Return the [MIME type essence](https://mimesniff.spec.whatwg.org/#mime-type-essence) (e.g. `text/html`) matching the input data, or 

`None` if no match can be found.

The `body` parameter is the byte sequence of which MIME type is to be determined. `xtractmime` only considers the first few

bytes of the `body` and the specific number of bytes read is defined in the `xtractmime.RESOURCE_HEADER_BUFFER_LENGTH` constant.

`content_types` is a tuple of MIME types given in the resource metadata. For example, for resources retrieved via HTTP, users should pass the list of MIME types mentioned in the `Content-Type` header.

`http_origin` indicates if the resource has been retrieved via HTTP (`True`, default) or not (`False`).

`no_sniff` is a flag which is *`True`* if the user agent does not wish to

perform sniffing on the resource and *`False`* (by default) otherwise. Users may want to set

this parameter to *`True`* if the [`X-Content-Type-Options`](https://developer.mozilla.org/en-US/docs/Web/HTTP/Headers/X-Content-Type-Options) response header is set to `nosniff`. For more info, see [here](https://mimesniff.spec.whatwg.org/#no-sniff-flag).

`extra_types` is a tuple of patterns to support detecting additional MIME types. Each entry in the tuple should follow the format

**(Byte Pattern, Pattern Mask, Leading Bytes, MIME type)**:

* **Byte Pattern** is a byte sequence to compare with the first few bytes (``xtractmime.RESOURCE_HEADER_BUFFER_LENGTH``) of the `body`.

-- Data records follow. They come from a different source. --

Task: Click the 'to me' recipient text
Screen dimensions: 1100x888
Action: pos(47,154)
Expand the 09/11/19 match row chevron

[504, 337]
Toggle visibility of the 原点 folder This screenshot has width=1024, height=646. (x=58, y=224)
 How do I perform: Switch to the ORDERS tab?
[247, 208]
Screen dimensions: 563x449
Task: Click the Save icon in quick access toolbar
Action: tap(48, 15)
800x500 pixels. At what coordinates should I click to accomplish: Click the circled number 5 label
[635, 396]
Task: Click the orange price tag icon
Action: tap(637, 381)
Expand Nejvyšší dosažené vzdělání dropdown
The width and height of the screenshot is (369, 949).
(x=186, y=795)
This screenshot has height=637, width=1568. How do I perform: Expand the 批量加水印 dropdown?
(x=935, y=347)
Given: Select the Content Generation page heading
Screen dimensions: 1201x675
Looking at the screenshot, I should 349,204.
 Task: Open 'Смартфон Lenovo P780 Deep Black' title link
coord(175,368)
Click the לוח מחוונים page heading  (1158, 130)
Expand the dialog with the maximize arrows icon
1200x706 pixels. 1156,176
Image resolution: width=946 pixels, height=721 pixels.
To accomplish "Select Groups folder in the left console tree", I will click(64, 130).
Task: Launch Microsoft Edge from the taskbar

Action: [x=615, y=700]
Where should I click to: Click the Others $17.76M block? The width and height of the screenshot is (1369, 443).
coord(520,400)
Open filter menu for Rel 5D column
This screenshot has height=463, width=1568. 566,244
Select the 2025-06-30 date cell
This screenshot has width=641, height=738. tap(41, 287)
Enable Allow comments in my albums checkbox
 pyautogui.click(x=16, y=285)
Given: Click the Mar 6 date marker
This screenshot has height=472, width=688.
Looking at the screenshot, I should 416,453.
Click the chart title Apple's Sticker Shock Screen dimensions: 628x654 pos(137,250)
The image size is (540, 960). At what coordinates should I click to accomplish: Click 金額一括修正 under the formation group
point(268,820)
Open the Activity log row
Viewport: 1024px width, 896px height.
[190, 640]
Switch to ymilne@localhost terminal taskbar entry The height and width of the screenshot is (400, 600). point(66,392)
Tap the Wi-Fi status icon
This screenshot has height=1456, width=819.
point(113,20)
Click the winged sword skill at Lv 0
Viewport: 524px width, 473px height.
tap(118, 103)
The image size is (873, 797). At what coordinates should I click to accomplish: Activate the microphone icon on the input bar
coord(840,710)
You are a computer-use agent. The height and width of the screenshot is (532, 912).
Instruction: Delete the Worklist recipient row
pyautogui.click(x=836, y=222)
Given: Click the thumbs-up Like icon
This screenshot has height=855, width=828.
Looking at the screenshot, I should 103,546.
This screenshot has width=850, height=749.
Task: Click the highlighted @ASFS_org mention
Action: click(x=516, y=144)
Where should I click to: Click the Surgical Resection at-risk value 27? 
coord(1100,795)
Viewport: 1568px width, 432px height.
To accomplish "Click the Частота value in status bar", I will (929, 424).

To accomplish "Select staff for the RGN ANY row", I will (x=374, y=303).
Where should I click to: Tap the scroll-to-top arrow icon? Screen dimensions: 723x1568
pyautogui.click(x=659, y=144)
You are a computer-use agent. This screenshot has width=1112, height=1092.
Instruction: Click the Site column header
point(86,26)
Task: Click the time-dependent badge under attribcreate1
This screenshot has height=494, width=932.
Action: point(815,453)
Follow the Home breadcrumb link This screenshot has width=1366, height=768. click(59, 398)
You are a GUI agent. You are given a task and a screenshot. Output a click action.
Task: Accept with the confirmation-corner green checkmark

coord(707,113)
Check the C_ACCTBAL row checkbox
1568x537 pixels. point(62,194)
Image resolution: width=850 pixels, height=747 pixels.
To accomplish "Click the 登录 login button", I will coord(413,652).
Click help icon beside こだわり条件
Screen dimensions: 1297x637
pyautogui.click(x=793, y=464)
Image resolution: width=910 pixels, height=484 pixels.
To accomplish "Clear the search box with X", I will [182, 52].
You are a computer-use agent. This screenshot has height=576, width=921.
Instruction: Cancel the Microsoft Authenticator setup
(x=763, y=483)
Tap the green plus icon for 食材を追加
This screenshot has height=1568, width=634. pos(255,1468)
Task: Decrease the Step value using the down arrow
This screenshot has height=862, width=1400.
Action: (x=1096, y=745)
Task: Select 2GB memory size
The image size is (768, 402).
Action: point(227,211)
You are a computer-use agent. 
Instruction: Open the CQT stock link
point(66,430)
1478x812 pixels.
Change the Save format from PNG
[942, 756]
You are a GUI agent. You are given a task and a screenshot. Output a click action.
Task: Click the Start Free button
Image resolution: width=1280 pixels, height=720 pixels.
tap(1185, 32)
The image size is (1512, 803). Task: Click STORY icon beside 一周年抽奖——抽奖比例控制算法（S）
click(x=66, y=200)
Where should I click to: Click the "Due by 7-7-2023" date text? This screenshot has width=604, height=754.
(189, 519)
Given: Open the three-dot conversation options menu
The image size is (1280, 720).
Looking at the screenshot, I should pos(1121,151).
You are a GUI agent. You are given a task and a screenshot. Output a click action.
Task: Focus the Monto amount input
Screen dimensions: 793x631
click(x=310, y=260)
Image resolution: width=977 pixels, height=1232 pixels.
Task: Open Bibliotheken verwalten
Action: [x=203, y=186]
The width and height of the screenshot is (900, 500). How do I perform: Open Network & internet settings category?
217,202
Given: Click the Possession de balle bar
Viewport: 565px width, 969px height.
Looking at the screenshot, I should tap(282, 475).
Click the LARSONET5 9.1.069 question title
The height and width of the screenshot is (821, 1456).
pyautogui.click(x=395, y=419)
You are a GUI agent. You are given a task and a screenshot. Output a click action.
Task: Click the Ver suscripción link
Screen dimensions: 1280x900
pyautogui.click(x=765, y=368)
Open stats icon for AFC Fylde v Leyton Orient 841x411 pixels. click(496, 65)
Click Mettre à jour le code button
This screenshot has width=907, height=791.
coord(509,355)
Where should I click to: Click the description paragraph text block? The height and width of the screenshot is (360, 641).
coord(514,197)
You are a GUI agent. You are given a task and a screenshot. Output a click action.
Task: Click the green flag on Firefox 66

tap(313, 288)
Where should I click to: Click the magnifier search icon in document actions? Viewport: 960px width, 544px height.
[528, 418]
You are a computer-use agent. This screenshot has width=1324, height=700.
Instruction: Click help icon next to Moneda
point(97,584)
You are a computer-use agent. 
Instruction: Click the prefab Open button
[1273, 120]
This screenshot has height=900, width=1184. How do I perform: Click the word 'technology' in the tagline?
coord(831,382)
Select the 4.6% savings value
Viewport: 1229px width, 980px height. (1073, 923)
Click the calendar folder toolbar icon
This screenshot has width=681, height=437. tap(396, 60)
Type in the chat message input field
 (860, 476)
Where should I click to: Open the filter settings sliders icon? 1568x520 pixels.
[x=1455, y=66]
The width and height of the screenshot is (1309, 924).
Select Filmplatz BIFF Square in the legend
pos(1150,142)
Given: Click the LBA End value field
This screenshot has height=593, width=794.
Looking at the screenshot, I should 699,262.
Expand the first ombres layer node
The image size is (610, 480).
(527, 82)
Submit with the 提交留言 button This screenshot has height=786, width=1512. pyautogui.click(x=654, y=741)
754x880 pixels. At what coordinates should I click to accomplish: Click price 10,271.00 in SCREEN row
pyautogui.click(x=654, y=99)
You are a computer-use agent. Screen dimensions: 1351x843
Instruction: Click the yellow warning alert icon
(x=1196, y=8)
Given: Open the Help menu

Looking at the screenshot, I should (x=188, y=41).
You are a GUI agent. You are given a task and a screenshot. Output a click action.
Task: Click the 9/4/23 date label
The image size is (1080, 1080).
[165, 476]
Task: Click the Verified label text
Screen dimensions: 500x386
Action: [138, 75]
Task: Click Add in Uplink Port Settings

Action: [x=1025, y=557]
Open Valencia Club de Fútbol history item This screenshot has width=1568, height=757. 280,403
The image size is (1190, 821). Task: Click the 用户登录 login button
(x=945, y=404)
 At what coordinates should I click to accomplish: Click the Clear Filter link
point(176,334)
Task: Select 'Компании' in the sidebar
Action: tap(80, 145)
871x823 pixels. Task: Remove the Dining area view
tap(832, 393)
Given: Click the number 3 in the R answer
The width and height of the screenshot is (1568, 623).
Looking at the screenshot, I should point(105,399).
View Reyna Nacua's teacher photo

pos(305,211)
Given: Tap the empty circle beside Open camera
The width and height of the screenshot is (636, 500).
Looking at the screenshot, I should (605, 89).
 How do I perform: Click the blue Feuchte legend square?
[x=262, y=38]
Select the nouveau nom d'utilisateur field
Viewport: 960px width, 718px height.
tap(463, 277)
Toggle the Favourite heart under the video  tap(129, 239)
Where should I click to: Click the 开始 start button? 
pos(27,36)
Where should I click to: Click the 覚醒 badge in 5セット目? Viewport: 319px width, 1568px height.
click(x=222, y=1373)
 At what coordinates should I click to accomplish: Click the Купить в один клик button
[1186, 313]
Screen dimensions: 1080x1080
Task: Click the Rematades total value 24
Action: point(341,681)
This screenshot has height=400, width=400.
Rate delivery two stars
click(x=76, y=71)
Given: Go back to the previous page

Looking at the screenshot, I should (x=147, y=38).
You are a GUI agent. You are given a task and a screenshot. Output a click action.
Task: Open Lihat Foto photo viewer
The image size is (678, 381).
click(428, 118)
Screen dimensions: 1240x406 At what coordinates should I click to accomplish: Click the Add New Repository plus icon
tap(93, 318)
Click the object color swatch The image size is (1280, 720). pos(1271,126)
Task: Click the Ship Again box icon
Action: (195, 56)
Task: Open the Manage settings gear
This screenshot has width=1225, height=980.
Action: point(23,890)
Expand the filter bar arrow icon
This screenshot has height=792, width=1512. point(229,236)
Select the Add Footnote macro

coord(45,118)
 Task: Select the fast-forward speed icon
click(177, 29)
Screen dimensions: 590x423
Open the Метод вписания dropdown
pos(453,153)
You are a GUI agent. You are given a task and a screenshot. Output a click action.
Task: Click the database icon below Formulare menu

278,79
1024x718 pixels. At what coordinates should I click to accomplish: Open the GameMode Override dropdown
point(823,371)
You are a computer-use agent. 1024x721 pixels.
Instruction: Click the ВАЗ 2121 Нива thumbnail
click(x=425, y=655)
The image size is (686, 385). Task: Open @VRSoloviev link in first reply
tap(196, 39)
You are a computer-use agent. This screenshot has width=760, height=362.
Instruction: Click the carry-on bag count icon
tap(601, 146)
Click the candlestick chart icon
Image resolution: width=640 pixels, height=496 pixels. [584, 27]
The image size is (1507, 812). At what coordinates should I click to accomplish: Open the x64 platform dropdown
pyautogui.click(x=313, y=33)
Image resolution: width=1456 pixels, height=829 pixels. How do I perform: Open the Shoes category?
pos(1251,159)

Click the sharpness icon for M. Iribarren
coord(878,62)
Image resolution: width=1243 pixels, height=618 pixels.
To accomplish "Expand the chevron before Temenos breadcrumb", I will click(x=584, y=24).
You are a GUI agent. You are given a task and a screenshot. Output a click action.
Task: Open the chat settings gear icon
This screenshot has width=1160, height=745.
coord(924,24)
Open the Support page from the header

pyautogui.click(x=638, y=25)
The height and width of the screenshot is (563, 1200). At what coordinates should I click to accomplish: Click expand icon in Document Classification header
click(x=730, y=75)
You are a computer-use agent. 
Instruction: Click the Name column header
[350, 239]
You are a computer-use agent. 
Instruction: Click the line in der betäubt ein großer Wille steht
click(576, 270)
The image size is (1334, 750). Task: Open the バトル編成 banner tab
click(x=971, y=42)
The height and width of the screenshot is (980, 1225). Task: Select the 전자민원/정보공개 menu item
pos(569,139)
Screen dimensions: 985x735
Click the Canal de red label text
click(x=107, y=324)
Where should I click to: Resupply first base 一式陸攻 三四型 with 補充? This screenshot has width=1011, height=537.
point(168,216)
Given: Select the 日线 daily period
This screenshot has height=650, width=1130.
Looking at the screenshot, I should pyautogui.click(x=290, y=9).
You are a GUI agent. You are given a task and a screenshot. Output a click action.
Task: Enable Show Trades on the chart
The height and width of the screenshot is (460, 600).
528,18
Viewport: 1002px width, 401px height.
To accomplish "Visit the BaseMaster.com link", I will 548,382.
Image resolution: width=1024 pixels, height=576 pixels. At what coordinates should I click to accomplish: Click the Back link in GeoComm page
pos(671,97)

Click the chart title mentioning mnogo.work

* **Pattern Mask** is a byte sequence that indicates the significance of **Byte Pattern** bytes: `b"\xff"` indicates the matching byte is strictly significant, `b"\xdf"` indicates that the byte is significant in an ASCII case-insensitive way, and `b"\x00"` indicates that the byte is not significant.

* **Leading Bytes** is a set of bytes to be ignored while matching the leading bytes in the content.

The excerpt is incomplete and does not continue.